Job ▸ Format the rows from the line containing "Task: Select the 3M chart period option" through the line containing "(x=176, y=431)" as a numbered list, with both of those lines included and blank lines omitted.

Source records
_ _ _
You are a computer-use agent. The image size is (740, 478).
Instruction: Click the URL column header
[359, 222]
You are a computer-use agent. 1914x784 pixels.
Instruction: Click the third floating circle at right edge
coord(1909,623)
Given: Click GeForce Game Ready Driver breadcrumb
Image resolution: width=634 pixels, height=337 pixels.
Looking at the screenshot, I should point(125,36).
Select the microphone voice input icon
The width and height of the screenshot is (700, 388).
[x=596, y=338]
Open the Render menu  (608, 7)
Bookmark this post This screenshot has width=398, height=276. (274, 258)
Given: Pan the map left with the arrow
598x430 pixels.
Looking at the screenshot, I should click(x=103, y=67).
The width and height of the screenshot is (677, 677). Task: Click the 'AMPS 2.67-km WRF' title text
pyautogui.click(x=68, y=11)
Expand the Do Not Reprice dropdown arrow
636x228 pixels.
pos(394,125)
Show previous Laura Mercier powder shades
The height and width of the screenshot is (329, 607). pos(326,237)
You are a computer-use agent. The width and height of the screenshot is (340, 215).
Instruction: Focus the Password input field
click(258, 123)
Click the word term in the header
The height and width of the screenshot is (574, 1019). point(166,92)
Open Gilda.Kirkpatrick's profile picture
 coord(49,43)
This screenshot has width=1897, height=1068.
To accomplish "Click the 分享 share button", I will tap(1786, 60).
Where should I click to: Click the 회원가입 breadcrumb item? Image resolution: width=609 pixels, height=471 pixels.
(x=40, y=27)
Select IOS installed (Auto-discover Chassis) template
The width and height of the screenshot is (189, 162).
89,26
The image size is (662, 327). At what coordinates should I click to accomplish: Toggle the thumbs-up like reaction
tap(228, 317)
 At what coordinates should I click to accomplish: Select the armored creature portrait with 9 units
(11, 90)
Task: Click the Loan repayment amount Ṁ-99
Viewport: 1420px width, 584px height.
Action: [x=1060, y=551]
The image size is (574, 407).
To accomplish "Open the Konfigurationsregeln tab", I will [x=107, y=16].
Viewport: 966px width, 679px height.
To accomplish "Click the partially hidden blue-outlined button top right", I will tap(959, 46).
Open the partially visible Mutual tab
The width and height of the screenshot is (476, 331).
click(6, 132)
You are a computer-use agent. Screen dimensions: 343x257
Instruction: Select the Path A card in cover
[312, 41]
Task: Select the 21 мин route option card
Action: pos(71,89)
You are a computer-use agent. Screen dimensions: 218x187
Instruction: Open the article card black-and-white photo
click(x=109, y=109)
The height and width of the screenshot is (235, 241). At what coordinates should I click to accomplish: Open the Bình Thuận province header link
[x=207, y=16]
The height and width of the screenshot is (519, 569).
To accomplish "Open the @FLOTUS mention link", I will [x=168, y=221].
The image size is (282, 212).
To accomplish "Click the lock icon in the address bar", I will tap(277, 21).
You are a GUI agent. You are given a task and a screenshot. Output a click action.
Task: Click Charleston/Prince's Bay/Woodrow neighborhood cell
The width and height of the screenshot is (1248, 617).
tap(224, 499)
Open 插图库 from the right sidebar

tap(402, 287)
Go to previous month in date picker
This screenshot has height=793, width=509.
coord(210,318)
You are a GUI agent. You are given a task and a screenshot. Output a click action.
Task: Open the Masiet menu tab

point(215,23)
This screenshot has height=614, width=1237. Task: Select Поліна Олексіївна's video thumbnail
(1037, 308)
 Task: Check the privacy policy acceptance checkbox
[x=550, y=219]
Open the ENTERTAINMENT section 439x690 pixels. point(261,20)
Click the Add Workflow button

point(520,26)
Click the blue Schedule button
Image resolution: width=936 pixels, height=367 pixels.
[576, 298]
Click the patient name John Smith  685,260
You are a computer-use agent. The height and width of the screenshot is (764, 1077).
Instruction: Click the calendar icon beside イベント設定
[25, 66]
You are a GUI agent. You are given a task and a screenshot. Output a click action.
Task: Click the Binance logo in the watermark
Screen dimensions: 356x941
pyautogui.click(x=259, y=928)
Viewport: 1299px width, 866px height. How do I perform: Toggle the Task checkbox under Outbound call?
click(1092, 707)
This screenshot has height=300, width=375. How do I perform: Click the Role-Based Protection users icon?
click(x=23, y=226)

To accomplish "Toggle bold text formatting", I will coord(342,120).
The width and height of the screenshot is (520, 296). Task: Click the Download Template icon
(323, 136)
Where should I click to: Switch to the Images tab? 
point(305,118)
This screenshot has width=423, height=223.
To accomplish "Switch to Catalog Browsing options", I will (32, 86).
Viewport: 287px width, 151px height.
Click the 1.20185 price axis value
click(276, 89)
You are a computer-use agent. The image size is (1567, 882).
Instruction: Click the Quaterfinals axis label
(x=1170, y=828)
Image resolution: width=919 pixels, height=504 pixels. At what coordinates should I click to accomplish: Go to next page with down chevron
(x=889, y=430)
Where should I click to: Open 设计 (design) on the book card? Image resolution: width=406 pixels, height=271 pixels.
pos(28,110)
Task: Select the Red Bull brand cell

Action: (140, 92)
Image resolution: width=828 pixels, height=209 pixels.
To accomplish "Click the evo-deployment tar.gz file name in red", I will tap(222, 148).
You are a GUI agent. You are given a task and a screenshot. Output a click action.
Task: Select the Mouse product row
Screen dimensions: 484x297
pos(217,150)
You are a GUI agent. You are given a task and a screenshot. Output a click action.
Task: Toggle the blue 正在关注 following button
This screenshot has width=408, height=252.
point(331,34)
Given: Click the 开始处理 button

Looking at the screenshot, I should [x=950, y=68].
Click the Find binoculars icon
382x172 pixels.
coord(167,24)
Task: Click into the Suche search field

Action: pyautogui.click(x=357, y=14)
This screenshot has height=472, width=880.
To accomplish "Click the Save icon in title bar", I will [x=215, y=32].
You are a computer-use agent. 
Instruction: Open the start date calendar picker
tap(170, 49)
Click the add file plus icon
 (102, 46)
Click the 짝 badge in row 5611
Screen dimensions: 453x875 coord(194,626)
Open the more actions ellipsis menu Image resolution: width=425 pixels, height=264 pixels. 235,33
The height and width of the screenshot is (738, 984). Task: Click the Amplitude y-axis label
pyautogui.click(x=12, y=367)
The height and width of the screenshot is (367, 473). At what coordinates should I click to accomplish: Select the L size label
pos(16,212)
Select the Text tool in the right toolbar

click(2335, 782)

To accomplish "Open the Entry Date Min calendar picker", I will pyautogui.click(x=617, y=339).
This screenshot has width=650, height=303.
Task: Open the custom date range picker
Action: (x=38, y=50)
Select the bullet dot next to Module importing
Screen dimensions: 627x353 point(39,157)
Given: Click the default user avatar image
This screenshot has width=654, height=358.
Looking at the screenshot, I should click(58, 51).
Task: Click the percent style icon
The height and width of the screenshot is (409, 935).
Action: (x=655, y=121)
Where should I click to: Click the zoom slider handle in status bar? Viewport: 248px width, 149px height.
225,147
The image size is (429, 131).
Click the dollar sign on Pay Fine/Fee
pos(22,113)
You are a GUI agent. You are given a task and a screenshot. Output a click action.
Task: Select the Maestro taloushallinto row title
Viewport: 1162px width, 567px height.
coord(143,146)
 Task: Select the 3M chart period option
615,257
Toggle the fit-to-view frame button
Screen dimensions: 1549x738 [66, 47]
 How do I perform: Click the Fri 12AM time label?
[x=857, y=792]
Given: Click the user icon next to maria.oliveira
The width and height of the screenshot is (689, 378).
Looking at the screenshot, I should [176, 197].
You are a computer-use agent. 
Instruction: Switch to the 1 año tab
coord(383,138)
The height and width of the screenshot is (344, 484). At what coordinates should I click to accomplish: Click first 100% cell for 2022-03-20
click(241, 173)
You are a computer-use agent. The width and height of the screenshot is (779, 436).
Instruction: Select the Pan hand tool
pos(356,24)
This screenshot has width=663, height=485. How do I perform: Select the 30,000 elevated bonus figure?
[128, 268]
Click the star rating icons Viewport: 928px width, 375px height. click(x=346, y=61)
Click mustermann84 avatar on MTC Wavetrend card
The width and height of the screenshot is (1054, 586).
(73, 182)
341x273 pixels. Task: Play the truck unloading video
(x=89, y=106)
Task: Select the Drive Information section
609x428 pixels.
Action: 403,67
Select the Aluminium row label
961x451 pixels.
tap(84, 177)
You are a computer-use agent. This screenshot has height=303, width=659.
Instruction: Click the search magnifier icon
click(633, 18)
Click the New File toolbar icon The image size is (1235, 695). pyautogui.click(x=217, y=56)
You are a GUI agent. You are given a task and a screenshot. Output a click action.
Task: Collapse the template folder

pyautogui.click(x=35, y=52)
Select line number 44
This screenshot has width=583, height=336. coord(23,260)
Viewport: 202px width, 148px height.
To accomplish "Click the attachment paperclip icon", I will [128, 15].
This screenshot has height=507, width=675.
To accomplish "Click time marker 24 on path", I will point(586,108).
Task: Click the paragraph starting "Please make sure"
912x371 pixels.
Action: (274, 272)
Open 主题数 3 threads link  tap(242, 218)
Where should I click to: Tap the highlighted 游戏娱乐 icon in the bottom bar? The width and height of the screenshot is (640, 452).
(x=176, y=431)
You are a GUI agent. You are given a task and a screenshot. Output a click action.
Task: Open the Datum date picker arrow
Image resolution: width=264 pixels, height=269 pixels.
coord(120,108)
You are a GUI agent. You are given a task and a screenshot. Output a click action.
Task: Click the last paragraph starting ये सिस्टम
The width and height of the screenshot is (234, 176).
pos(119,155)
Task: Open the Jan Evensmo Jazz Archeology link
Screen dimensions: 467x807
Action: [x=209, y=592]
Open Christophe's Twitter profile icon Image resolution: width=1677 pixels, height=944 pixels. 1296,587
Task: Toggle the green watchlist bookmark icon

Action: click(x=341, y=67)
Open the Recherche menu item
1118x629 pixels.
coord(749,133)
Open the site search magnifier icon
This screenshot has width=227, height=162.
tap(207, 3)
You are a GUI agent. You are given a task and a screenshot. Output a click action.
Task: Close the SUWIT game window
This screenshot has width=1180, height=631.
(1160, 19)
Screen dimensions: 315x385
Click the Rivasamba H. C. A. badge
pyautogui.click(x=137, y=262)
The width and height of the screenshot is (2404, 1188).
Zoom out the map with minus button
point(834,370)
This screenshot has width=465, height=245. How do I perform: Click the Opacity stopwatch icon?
_ _ _
Solution to the exercise ▸
1.  Task: Select the 3M chart period option
2. 615,257
3. Toggle the fit-to-view frame button
4. Screen dimensions: 1549x738 [66, 47]
5.  How do I perform: Click the Fri 12AM time label?
6. [x=857, y=792]
7. Given: Click the user icon next to maria.oliveira
8. The width and height of the screenshot is (689, 378).
9. Looking at the screenshot, I should [176, 197].
10. You are a computer-use agent. 
11. Instruction: Switch to the 1 año tab
12. coord(383,138)
13. The height and width of the screenshot is (344, 484). At what coordinates should I click to accomplish: Click first 100% cell for 2022-03-20
14. click(241, 173)
15. You are a computer-use agent. The width and height of the screenshot is (779, 436).
16. Instruction: Select the Pan hand tool
17. pos(356,24)
18. This screenshot has width=663, height=485. How do I perform: Select the 30,000 elevated bonus figure?
19. [128, 268]
20. Click the star rating icons Viewport: 928px width, 375px height. click(x=346, y=61)
21. Click mustermann84 avatar on MTC Wavetrend card
22. The width and height of the screenshot is (1054, 586).
23. (73, 182)
24. 341x273 pixels. Task: Play the truck unloading video
25. (x=89, y=106)
26. Task: Select the Drive Information section
27. 609x428 pixels.
28. Action: 403,67
29. Select the Aluminium row label
30. 961x451 pixels.
31. tap(84, 177)
32. You are a computer-use agent. This screenshot has height=303, width=659.
33. Instruction: Click the search magnifier icon
34. click(633, 18)
35. Click the New File toolbar icon The image size is (1235, 695). pyautogui.click(x=217, y=56)
36. You are a GUI agent. You are given a task and a screenshot. Output a click action.
37. Task: Collapse the template folder
38. pyautogui.click(x=35, y=52)
39. Select line number 44
40. This screenshot has width=583, height=336. coord(23,260)
41. Viewport: 202px width, 148px height.
42. To accomplish "Click the attachment paperclip icon", I will [128, 15].
43. This screenshot has height=507, width=675.
44. To accomplish "Click time marker 24 on path", I will point(586,108).
45. Task: Click the paragraph starting "Please make sure"
46. 912x371 pixels.
47. Action: (274, 272)
48. Open 主题数 3 threads link  tap(242, 218)
49. Where should I click to: Tap the highlighted 游戏娱乐 icon in the bottom bar? The width and height of the screenshot is (640, 452).
50. (x=176, y=431)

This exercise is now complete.